The explanation for this immense growth of humanity’s cooperative capacity is the development of institutions. As time passed, different bands of humans tried out different ways of structuring their social order. Some ways of structuring society worked better and lived on to the next generations of humans, who made further experiments in civilizational engineering. I think there is a lot to be learned by looking at the products of this thousand-year-long selection process for designing stable cooperative structures and seeing what happened to work best. In a previous post I described the TIMN theory of social evolution, which can be thought of as a categorization of the most successful organizational strategies that we’ve invented across throughout history. The following categorization is inspired by this framing, but different in many places.

The State: Cooperation is enforced by a central authority who can punish defectors. This central authority employs vast networks of hierarchically descending authority and systems of bureaucracy to be able to reach out across huge populations and keep individuals from defecting, even if they are nowhere near the actual people in charge. “State” is technically too narrow of a term, as these types of structures are not limited to governments, but can include corporate governance by CEOs, religious organizations, and criminal organizations like the Medellin Cartel. Ronfeldt uses the term Institution for this instead, but that sounds too broad to me.

The Market: Cooperation is not enforced by anybody, but instead arises as a natural result of the self-interested behaviors of individuals that each stand to gain through an exchange of goods. Markets have some really nice properties that a structure like the State doesn’t have, such as natural tendencies for exchange rates to equilibrate towards those that maximize efficiency. They also are fantastically good at dealing with huge amounts of complex information that a single central authority would be unable to parse (for instance, a weather event occurs on one coast of the United States, affecting suppliers of certain products, who then adjust their prices to re-equilibrate, which then results in a cascade of changes in consumer behavior across other markets, which also then react, and eventually the “news” of the weather event has traveled to the other coast, adjusting prices so that the products are allocated efficiently). A beautiful feature of the Market structure is that you can get HUGE amounts of people to cooperate in order to produce incredibly innovative and valuable stuff, without this cooperation being explicitly enforced by threats of punishment for defecting. Of course, Markets also have numerous failings, and the nice properties I discussed only apply for certain types of goods (those that are excludable and rival). When the Market structure extends outside of this realm, you see catastrophic failures of organization, the scale of which pose genuine threats to the continued existence of human civilization.

**Information provided**
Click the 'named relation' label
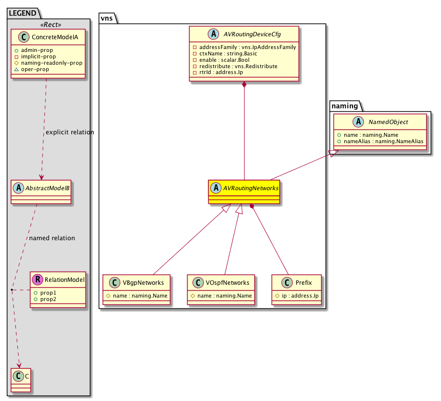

--

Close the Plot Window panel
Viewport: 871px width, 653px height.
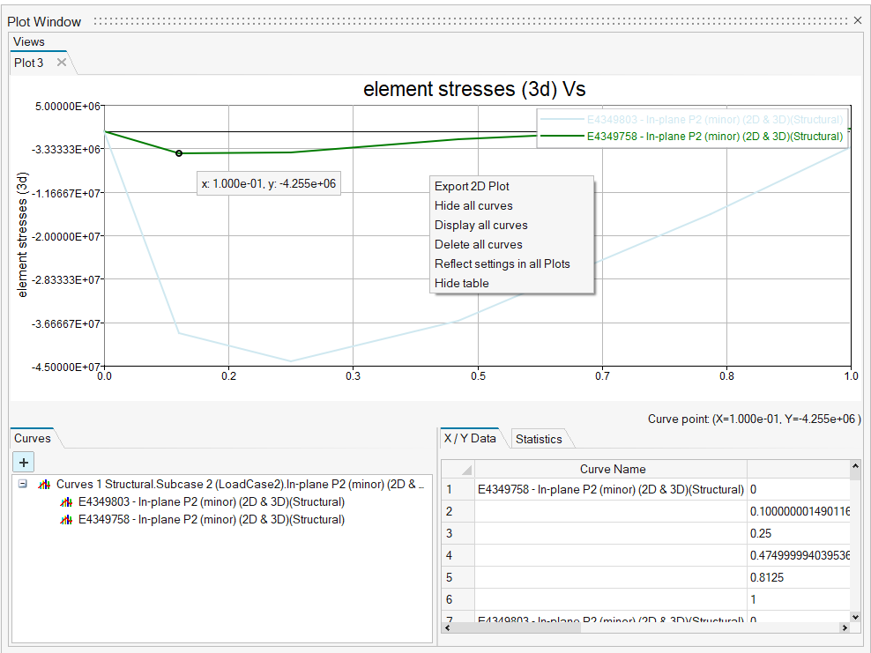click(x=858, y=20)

**Exercises to complete**
[1] Please write out the part of the institutions essay between "The explanation for" and "in many places.", inclusive.
[2] List every kind of organization that the institutions essay says the term "State" can cover.
[3] Carry on the institutions essay from its last sentence.

**Answers in order**
[1]
The explanation for this immense growth of humanity’s cooperative capacity is the development of institutions. As time passed, different bands of humans tried out different ways of structuring their social order. Some ways of structuring society worked better and lived on to the next generations of humans, who made further experiments in civilizational engineering. I think there is a lot to be learned by looking at the products of this thousand-year-long selection process for designing stable cooperative structures and seeing what happened to work best. In a previous post I described the TIMN theory of social evolution, which can be thought of as a categorization of the most successful organizational strategies that we’ve invented across throughout history. The following categorization is inspired by this framing, but different in many places.

[2]
- Governments
- Corporate governance by CEOs
- Religious organizations
- Criminal organizations, such as the Medellin Cartel

[3]
The Tribe: Cooperation is achieved not through a central authority or through mutually beneficial exchange, but through strong kinship and friendship relations. Tribe-type structures spring up naturally all the time in extended families, groups of friends, or shared living situations. Strong loyalty intuitions and communitarian instincts can serve to functionally punish defectors through social exclusion from their tribe, giving it some immunity to invading defector strategies. But the primary mechanism through which cooperation is enforced is the part of our psychology that keeps us from lying to our friends or stealing from our partners, even when we think we can get away with it. The problem with this structure is that it scales really poorly. Our brains can only handle a few dozen real friendships at a time, and typically these relationships require regular contact to be maintained. Historically, this has meant that tribes can only survive for fairly small groups of people that are geographically close to each other, and this is pretty much the range of their effectiveness.

The Cult: The primary idea of this category is that cooperation does not arise from self-interested exchange or from punishment for defectors, but from shared sacred beliefs or values. These beliefs often shape their holders’ entire world-views and relate to intense feelings of meaning, purpose, reverence, and awe. They can be about political ideology, metaphysics, aesthetics, or anything else that carries with it sufficient value as to penetrate into and reshape a whole worldview. The world’s major religions are the most striking examples of this, having been one of the biggest shapers of human behavior throughout history. Different members of the same religion can pour countless hours into dedicated cooperative work, not because of any sense of kinship with one another, but because of a sense of shared purpose.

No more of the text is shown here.